Столовая укрывала его. Вечернее жужжание цикад звучало здесь приглушенно, а ревущий дождь превращался в робкий шепот. Комната даже выглядела нежной. На стыке потолка и светло-зеленых стен вился плющ, нарисованный на обойном бордюре. Деревянное пианино блестело, будто его хорошенько натерли маслом, а большой дубовый сервант приютил за стеклянной дверцей белоснежные тарелки с серыми птицами по краям. Он любил столовую больше любой другой — возможно, даже больше собственной — комнаты в новом доме.
Через неделю после своего дня рождения Эдди узнал о столовой кое-что новое. Она располагалась в самом центре строения. Другие комнаты и сам дом обступили ее со всех сторон. Возможно, раньше объятия этих стен показались бы ему утешающими, обволакивающими, как теплое, тяжелое одеяло на груди. Но теперь… Они стали удушающими.
Эдди ел и, по привычке, прислушивался. Он не мог не обращать внимания на то, как лопасти вентилятора в гостиной швыряют умирающие, полусдутые воздушные шарики о стены; не мог перестать вслушиваться в окружившие столовую комнаты — будто в любой момент кто-то незнакомый мог появиться в дверном проеме. Он вслушивался в самое сердце дома. Он слышал столько всего — но не их. Не насекомых. В ту ночь они всем скопом покинули приютившую их на лужайке траву и взмыли вверх, к медовому электрическому свету окон. Уже позже, лежа в постели, Эдди пытался понять, как он мог пропустить этот звук — трепет пары тысяч маленьких, позолоченных светом крыльев об оконное стекло. Он так хорошо представил их жужжание, что пришлось напомнить себе: это лишь разыгравшееся воображение, в действительности он ничего не слышал.
— Термиты! — возвестила мама из гостиной.
— О нет, — отозвался отец и ударил ладонью по кожаному креслу. — Черт! Они уже здесь, отлично…
— Мальчики, выключите свет! — крикнула мама.
Кто-то из родителей, сшибая мебель, прошел по гостиной, и свет за дверью погас. Папа высунулся из проема, сдвинул очки на переносицу, протянул руку и, не извиняясь, щелкнул по выключателю в столовой, отправляя Эдди и остатки его трапезы в темноту.
— Маршалл, погаси наверху свет!
Эдди перегнулся через стол и увидел на фоне тускло мерцающего голубым экрана телевизора силуэты родителей.
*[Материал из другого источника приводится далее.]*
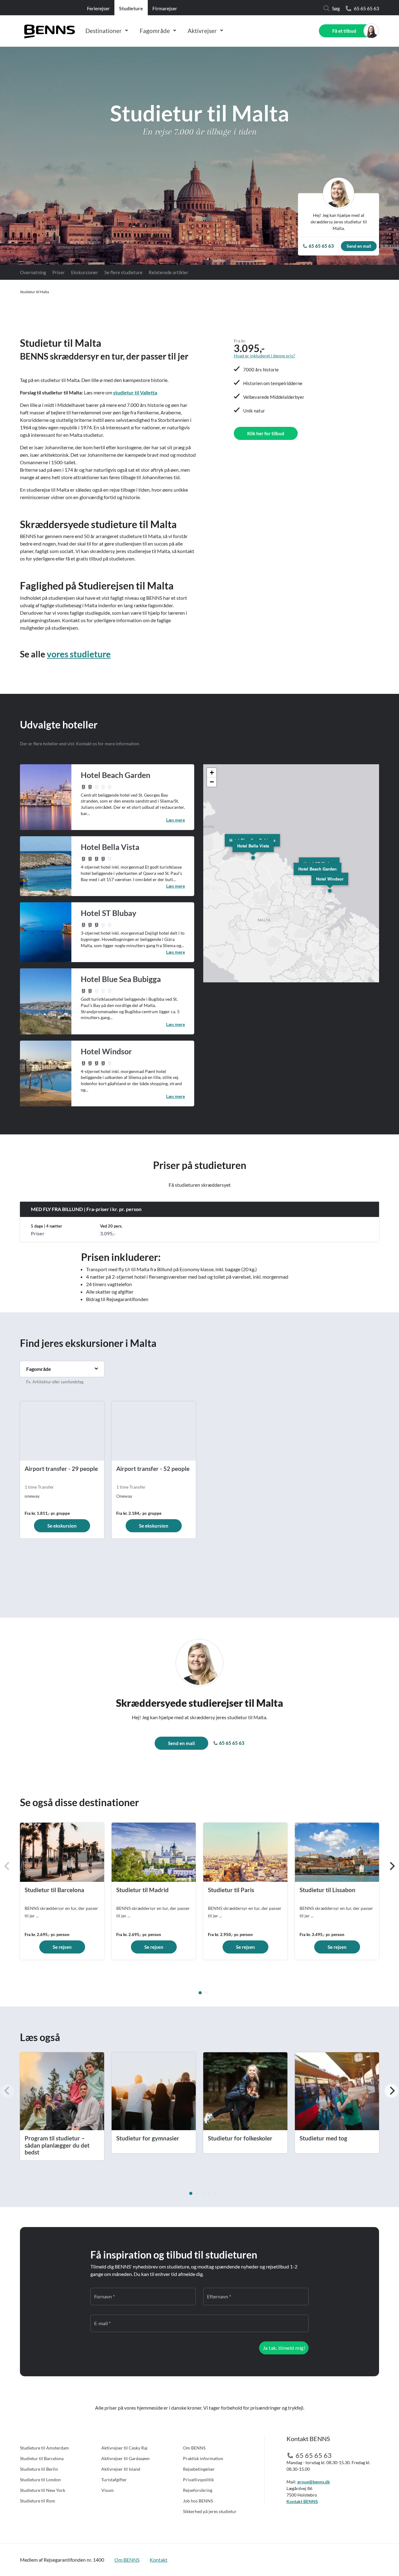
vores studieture (79, 654)
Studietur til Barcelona (42, 2458)
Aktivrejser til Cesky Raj (124, 2447)
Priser (58, 272)
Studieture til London (40, 2479)
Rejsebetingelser (199, 2469)
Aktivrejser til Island (120, 2469)
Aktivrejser (202, 30)
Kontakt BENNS (302, 2501)
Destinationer (103, 30)
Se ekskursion (62, 1526)
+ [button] (212, 772)
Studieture (131, 8)
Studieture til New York (42, 2490)
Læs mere (175, 820)
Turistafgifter (114, 2479)
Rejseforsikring (197, 2490)
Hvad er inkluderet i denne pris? (264, 355)
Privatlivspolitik (198, 2479)
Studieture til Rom (37, 2500)
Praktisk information (203, 2458)
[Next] (391, 1866)
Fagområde (155, 30)
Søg (336, 8)
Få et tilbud (344, 31)
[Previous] (7, 1866)
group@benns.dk (313, 2481)
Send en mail (359, 246)
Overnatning (33, 272)
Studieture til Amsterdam (44, 2447)
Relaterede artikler (168, 272)
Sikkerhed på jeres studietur (210, 2511)
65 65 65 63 (366, 8)
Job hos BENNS (198, 2500)
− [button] (212, 782)
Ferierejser (98, 8)
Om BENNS (194, 2447)
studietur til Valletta (135, 392)
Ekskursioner (84, 272)
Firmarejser (164, 8)
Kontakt (158, 2560)
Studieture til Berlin (39, 2469)
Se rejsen (62, 1947)
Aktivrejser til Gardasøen (125, 2458)
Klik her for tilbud (265, 433)
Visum (107, 2490)
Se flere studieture (123, 272)
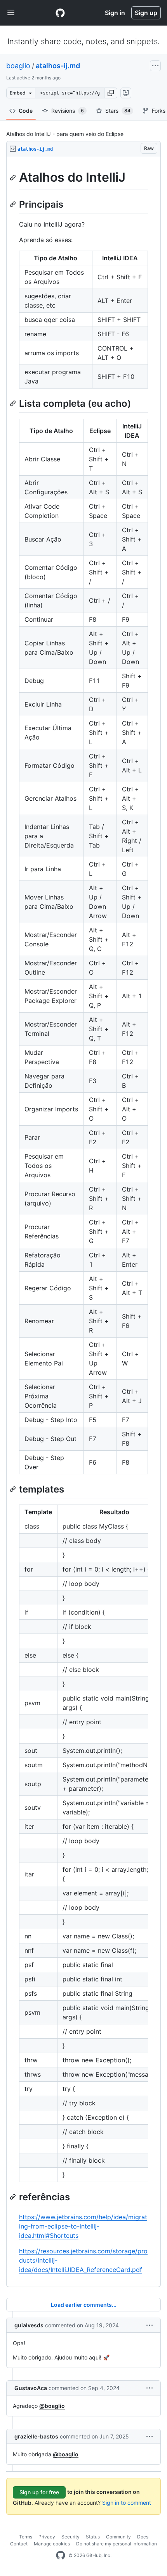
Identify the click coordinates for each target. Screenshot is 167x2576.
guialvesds (28, 2325)
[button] (110, 93)
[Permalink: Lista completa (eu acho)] (13, 403)
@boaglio (52, 2405)
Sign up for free (39, 2492)
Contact (19, 2544)
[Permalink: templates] (13, 1489)
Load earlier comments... (84, 2304)
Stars (117, 110)
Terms (25, 2537)
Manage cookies (52, 2544)
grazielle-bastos (36, 2436)
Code (26, 110)
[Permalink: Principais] (13, 204)
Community (118, 2537)
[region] (83, 1222)
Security (70, 2537)
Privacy (46, 2537)
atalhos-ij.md (58, 66)
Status (93, 2537)
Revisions (67, 110)
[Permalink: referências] (13, 2196)
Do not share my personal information (116, 2544)
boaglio (18, 66)
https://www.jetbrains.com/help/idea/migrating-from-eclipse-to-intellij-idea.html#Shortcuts (83, 2226)
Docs (142, 2537)
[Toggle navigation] (11, 13)
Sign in (115, 13)
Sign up (146, 13)
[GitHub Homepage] (60, 2555)
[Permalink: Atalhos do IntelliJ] (13, 177)
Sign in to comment (126, 2502)
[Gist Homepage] (60, 12)
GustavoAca (30, 2388)
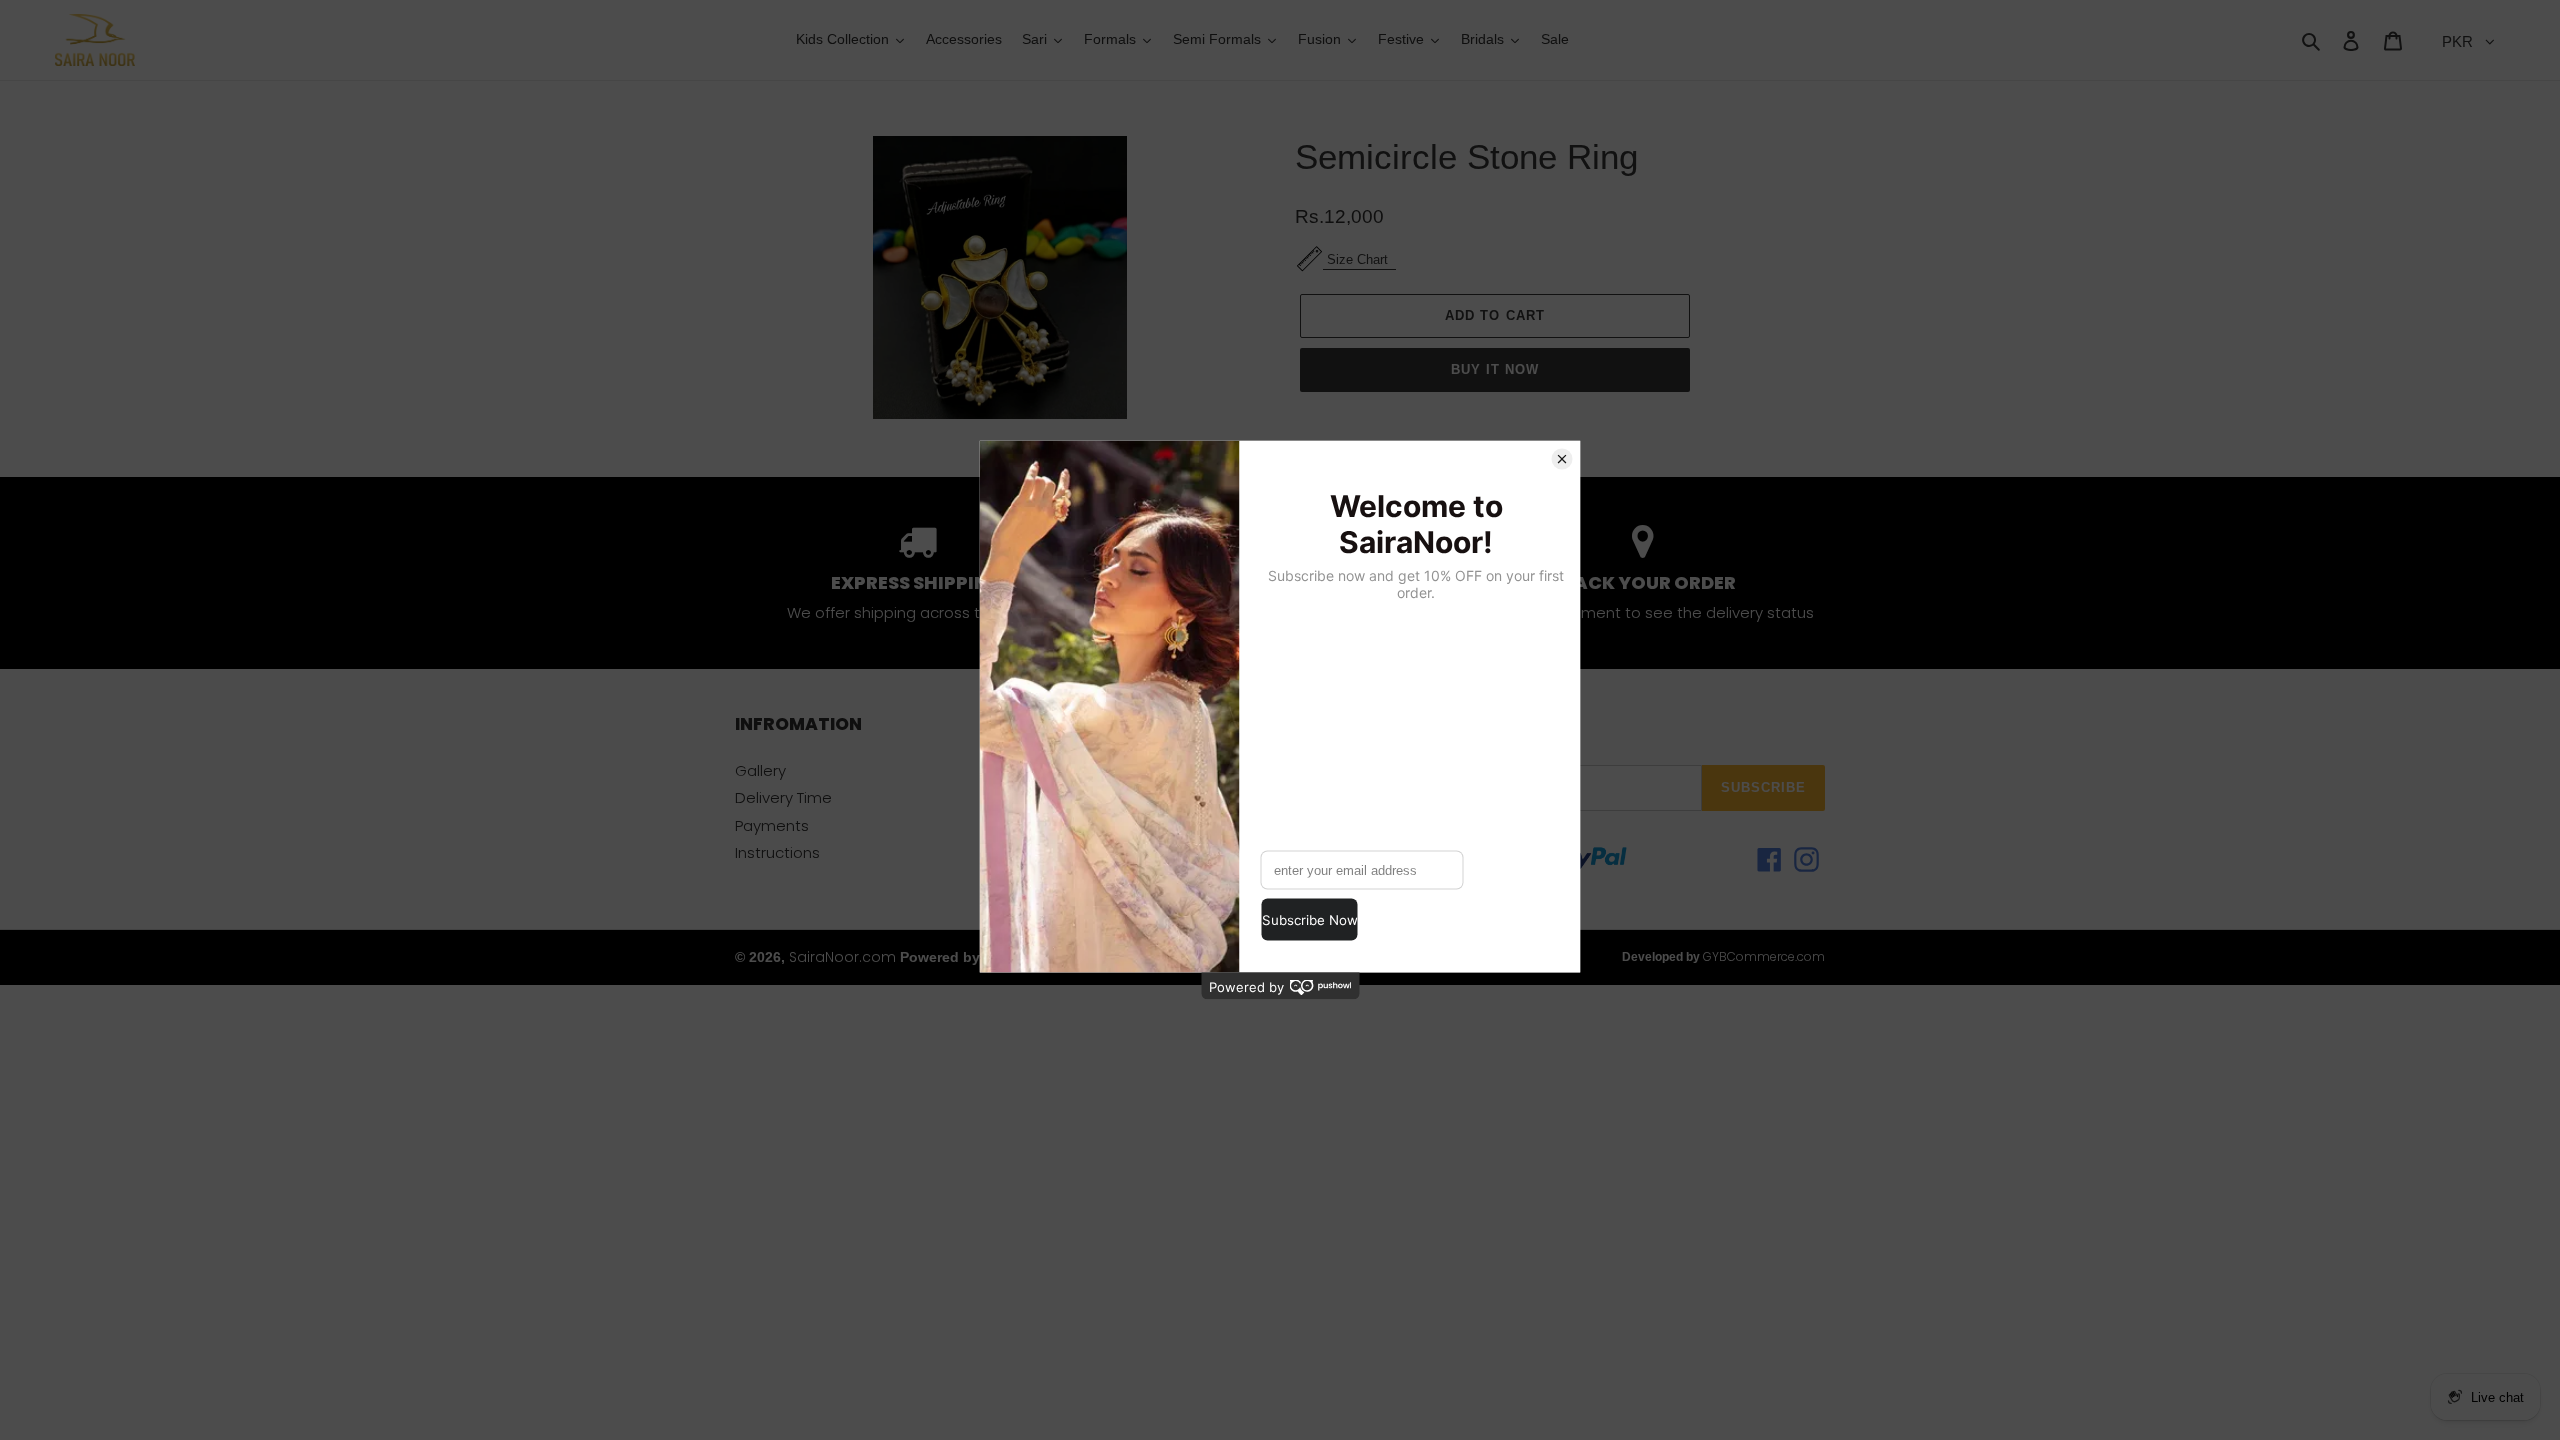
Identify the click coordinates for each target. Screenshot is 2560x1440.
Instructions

Они пересеклись и разбежались по разным комнатам. По лестнице прогремели шаги отца.
Эдди моргнул. Он отодвинул стул, выбрался из-за стола и стал на ощупь прокладывать себе путь в гостиную. Рукой он нашел угол пианино, а затем добрался и до дверного косяка. Прежде чем покинуть комнату, кто-то родителей нажал на пульте от видеоплеера кнопку «стоп». По экрану телевизора ползло маленькое насекомое. Их привлекало даже это голубое свечение. Эдди поднес лицо так близко к экрану, что по щекам поползло статическое электричество. А по телевизору — еще два жучка.
На втором этаже папа ругался с Маршаллом из-за окна.
— Серьезно? Да как можно было не заметить? Оно же нараспашку! Они просто-таки втекают сюда!